Work instructions —
In full and without alteration, write out the records.

Material to process —
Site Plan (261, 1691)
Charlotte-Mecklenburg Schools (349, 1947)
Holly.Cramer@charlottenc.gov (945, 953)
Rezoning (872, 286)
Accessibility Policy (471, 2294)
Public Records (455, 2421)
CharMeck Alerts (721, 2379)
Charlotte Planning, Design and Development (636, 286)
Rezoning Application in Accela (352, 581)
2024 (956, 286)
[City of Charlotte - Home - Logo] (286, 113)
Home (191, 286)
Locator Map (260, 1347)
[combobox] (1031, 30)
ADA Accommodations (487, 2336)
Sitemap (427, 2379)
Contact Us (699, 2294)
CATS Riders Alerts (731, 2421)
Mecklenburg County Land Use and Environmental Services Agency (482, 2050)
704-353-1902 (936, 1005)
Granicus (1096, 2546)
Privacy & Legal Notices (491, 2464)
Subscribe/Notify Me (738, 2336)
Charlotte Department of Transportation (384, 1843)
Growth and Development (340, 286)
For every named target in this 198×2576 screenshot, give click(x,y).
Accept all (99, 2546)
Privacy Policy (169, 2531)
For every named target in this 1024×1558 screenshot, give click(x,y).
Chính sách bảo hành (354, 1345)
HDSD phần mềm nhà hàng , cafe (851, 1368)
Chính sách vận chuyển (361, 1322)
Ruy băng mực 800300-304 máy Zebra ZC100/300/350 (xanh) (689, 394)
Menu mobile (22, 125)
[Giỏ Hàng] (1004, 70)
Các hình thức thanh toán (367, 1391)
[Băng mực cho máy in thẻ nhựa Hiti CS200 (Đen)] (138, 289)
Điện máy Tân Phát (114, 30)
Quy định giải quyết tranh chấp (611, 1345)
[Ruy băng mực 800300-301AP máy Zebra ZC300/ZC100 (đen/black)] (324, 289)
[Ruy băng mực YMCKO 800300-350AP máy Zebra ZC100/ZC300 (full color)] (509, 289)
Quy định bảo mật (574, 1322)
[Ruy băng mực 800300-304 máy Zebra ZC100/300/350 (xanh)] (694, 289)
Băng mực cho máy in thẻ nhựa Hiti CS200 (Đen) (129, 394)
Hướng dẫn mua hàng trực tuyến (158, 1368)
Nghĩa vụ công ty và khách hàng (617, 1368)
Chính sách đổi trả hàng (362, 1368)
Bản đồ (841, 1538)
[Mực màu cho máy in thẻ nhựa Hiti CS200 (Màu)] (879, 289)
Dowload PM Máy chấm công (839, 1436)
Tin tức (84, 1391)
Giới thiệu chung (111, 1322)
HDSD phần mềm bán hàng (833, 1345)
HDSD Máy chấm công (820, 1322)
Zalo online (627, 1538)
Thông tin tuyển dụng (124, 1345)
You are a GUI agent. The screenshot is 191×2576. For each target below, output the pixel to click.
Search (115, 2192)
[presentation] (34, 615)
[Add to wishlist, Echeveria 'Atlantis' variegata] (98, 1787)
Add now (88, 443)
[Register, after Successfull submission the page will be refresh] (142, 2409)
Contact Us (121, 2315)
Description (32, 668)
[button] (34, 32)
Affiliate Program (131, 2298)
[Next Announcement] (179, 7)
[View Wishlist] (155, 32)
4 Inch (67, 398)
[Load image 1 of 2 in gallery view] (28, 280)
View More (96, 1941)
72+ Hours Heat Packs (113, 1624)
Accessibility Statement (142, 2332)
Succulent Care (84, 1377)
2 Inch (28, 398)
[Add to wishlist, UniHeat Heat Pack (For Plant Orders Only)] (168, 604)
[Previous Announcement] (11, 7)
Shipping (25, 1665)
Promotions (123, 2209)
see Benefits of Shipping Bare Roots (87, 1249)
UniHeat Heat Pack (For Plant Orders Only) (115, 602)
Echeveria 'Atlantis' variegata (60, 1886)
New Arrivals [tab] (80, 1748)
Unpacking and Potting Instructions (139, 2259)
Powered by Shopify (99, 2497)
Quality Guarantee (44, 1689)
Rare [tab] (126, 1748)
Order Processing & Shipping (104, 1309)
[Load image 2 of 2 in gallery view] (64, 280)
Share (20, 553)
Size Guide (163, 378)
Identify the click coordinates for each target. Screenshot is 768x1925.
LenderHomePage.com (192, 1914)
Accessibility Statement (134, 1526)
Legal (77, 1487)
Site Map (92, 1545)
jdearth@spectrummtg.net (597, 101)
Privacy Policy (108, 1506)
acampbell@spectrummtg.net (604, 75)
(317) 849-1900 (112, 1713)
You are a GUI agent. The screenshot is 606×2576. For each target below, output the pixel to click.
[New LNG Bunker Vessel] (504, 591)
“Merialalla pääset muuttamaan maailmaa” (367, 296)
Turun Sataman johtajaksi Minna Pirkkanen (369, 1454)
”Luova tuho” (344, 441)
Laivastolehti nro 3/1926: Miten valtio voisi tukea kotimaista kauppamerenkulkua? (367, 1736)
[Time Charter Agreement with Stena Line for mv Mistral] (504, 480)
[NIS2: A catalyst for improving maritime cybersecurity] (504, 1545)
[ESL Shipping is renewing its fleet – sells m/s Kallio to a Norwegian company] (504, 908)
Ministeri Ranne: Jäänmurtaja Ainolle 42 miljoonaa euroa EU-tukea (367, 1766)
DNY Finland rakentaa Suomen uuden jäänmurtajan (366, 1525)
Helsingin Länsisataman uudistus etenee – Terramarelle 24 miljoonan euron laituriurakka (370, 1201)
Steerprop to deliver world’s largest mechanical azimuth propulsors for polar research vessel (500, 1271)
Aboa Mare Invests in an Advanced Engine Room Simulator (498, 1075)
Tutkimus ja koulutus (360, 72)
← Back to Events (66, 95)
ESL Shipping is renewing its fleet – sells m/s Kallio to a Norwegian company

Solution below —
Site Plan (261, 1691)
Charlotte-Mecklenburg Schools (349, 1947)
Holly.Cramer@charlottenc.gov (945, 953)
Rezoning (872, 286)
Accessibility Policy (471, 2294)
Public Records (455, 2421)
CharMeck Alerts (721, 2379)
Charlotte Planning, Design and Development (636, 286)
Rezoning Application in Accela (352, 581)
2024 (956, 286)
[City of Charlotte - Home - Logo] (286, 113)
Home (191, 286)
Locator Map (260, 1347)
[combobox] (1031, 30)
ADA Accommodations (487, 2336)
Sitemap (427, 2379)
Contact Us (699, 2294)
CATS Riders Alerts (731, 2421)
Mecklenburg County Land Use and Environmental Services Agency (482, 2050)
704-353-1902 (936, 1005)
Granicus (1096, 2546)
Privacy & Legal Notices (491, 2464)
Subscribe/Notify Me (738, 2336)
Charlotte Department of Transportation (384, 1843)
Growth and Development (340, 286)
For every named target in this 198×2576 screenshot, give click(x,y).
Accept all (99, 2546)
Privacy Policy (169, 2531)
For every named target in this 1024×1558 screenshot, give click(x,y).
Chính sách bảo hành (354, 1345)
HDSD phần mềm nhà hàng , cafe (851, 1368)
Chính sách vận chuyển (361, 1322)
Ruy băng mực 800300-304 máy Zebra ZC100/300/350 (xanh) (689, 394)
Menu mobile (22, 125)
[Giỏ Hàng] (1004, 70)
Các hình thức thanh toán (367, 1391)
[Băng mực cho máy in thẻ nhựa Hiti CS200 (Đen)] (138, 289)
Điện máy Tân Phát (114, 30)
Quy định giải quyết tranh chấp (611, 1345)
[Ruy băng mực 800300-301AP máy Zebra ZC300/ZC100 (đen/black)] (324, 289)
[Ruy băng mực YMCKO 800300-350AP máy Zebra ZC100/ZC300 (full color)] (509, 289)
Quy định bảo mật (574, 1322)
[Ruy băng mực 800300-304 máy Zebra ZC100/300/350 (xanh)] (694, 289)
Băng mực cho máy in thẻ nhựa Hiti CS200 (Đen) (129, 394)
Hướng dẫn mua hàng trực tuyến (158, 1368)
Nghĩa vụ công ty và khách hàng (617, 1368)
Chính sách đổi trả hàng (362, 1368)
Bản đồ (841, 1538)
[Mực màu cho máy in thẻ nhựa Hiti CS200 (Màu)] (879, 289)
Dowload PM Máy chấm công (839, 1436)
Tin tức (84, 1391)
Giới thiệu chung (111, 1322)
HDSD phần mềm bán hàng (833, 1345)
HDSD Máy chấm công (820, 1322)
Zalo online (627, 1538)
Thông tin tuyển dụng (124, 1345)
You are a GUI agent. The screenshot is 191×2576. For each target below, output the pixel to click.
Search (115, 2192)
[presentation] (34, 615)
[Add to wishlist, Echeveria 'Atlantis' variegata] (98, 1787)
Add now (88, 443)
[Register, after Successfull submission the page will be refresh] (142, 2409)
Contact Us (121, 2315)
Description (32, 668)
[button] (34, 32)
Affiliate Program (131, 2298)
[Next Announcement] (179, 7)
[View Wishlist] (155, 32)
4 Inch (67, 398)
[Load image 1 of 2 in gallery view] (28, 280)
View More (96, 1941)
72+ Hours Heat Packs (113, 1624)
Accessibility Statement (142, 2332)
Succulent Care (84, 1377)
2 Inch (28, 398)
[Add to wishlist, UniHeat Heat Pack (For Plant Orders Only)] (168, 604)
[Previous Announcement] (11, 7)
Shipping (25, 1665)
Promotions (123, 2209)
see Benefits of Shipping Bare Roots (87, 1249)
UniHeat Heat Pack (For Plant Orders Only) (115, 602)
Echeveria 'Atlantis' variegata (60, 1886)
New Arrivals [tab] (80, 1748)
Unpacking and Potting Instructions (139, 2259)
Powered by Shopify (99, 2497)
Quality Guarantee (44, 1689)
Rare [tab] (126, 1748)
Order Processing & Shipping (104, 1309)
[Load image 2 of 2 in gallery view] (64, 280)
Share (20, 553)
Size Guide (163, 378)
Identify the click coordinates for each target. Screenshot is 768x1925.
LenderHomePage.com (192, 1914)
Accessibility Statement (134, 1526)
Legal (77, 1487)
Site Map (92, 1545)
jdearth@spectrummtg.net (597, 101)
Privacy Policy (108, 1506)
acampbell@spectrummtg.net (604, 75)
(317) 849-1900 (112, 1713)
You are a GUI agent. The screenshot is 606×2576. For each target below, output the pixel to click.
[New LNG Bunker Vessel] (504, 591)
“Merialalla pääset muuttamaan maailmaa” (367, 296)
Turun Sataman johtajaksi Minna Pirkkanen (369, 1454)
”Luova tuho” (344, 441)
Laivastolehti nro 3/1926: Miten valtio voisi tukea kotimaista kauppamerenkulkua? (367, 1736)
[Time Charter Agreement with Stena Line for mv Mistral] (504, 480)
[NIS2: A catalyst for improving maritime cybersecurity] (504, 1545)
[ESL Shipping is renewing its fleet – sells m/s Kallio to a Norwegian company] (504, 908)
Ministeri Ranne: Jäänmurtaja Ainolle 42 miljoonaa euroa EU-tukea (367, 1766)
DNY Finland rakentaa Suomen uuden jäänmurtajan (366, 1525)
Helsingin Länsisataman uudistus etenee – Terramarelle 24 miljoonan euron laituriurakka (370, 1201)
Steerprop to deliver world’s largest mechanical azimuth propulsors for polar research vessel (500, 1271)
Aboa Mare Invests in an Advanced Engine Room Simulator (498, 1075)
Tutkimus ja koulutus (360, 72)
← Back to Events (66, 95)
ESL Shipping is renewing its fleet – sells m/s Kallio to a Norwegian company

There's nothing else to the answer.